Finding a Home: LGBT Talk ‘Safe Spaces’< < Back to
Nate Hayes has lived in Appalachia since childhood. He calls Athens, Ohio, his “favorite place in the world.”
“And yet, my partner and I would not walk into Walmart holding hands,” Hayes said. “We (do) not live in a safe enough world for that.”
After 49 people were killed in the Orlando shootings one week ago at a Lesbian, Gay, Bisexual, Transgender, Queer (LGBTQ) nightclub, the question of “safe spaces” arose for the gay community, including those in Athens.
Hayes has been trying to do his part since December of 2014, when he opened Athens Uncorked, a wine bar on Station Street. Though he didn’t open the bar to be an exclusively LGBTQ spot, he wanted it to be a place to feel comfortable, no matter what.
“As a gay person myself, I do have to admit that part of the desire to create an adult wine bar in Athens was to give the LGBTQ crowd a safe place to bring a date and somewhere that they’d never have to worry about anything,” Hayes said.
The bar hosts “Cheers & Queers” in partnership with Ohio University’s LGBT Center.
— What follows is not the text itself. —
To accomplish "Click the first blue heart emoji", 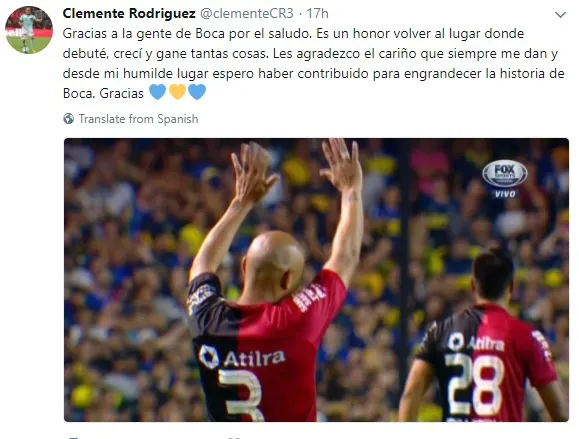I will [x=157, y=92].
Hayes said he and center director delfin bautista are working together to bring LGBTQ events to the area.
But more than having just one place to meet, Hayes said having an entire community that accepts people as they are will make the difference when it comes to the LGBTQ community feeling safe. This was even something Athens Mayor Steve Patterson touched on at a vigil for the Orlando victims.
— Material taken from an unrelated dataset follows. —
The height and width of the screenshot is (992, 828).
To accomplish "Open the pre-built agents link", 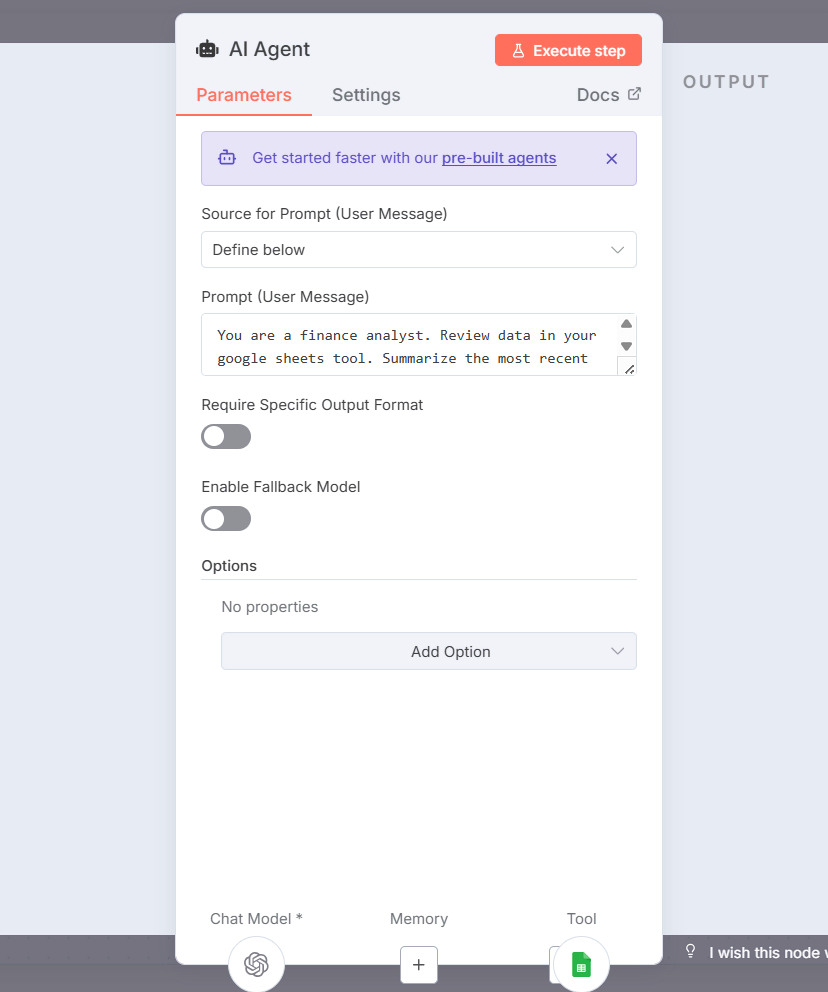I will (498, 157).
“We are strong, we are Athens strong,” Patterson said as he promised inclusivity within Athens.
Columbus resident-turned Meigs County resident Alexander Brunton agreed that a more inclusive community brings more benefits than just an exclusive club. He said in this region, discriminatory comments are part of the landscape that needs to change.
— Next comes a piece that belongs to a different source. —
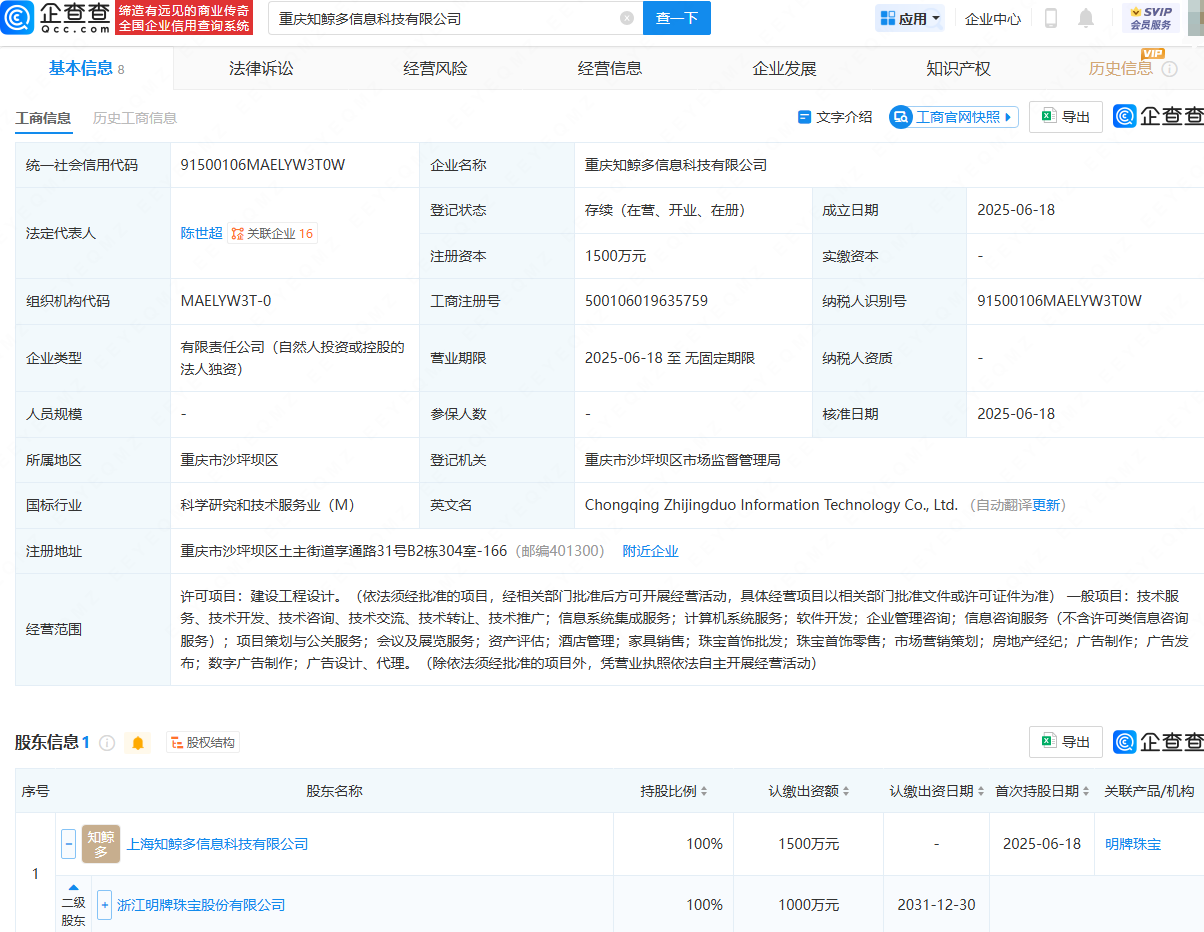
Task: 点击附近企业链接
Action: (652, 550)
“If you work with the public, and you deal with the public all the time, you hear what they say non-stop,” Brunton said. “You kind of know that, for a lot of (LGBTQ) people down here, that’s the reason they’re hiding who they are.”
Hayes grew up in Appalachia, so he says he has a different perspective of it than those that live outside of the area, but he says homophobia and even “perceived homophobia” can send the message to the gay community to avoid the area.
Brunton finds his community in Huntington, West Virginia, rather than close to home. But he would rather spend time closer to Meigs County, and see more “open minds and diversity.”
“It makes everything better to see that everyone has a different mindset of what they want to be,” Brunton said.
Hayes is optimistic about the future of safe spaces for LGBTQ, saying “hope springs eternal.” Brunton said the events in Orlando and trying to live his life in Appalachia have given him a new perspective.
“I’ve learned that you have one life and we are going to die one day, and I’d rather walk around…and be happy with that, than hiding somewhere knowing that I can’t be who I want to be in public,” Brunton said.
Hayes said raising awareness and a willingness from all communities to stand up against discrimination of all kinds are the most important things to create a safe space.
“What is going to do something is…if (community members) say ‘wait, what did you just do, you can’t yell that, that’s not cool,” Hayes said. “I think that’s the kind of change we need to see.”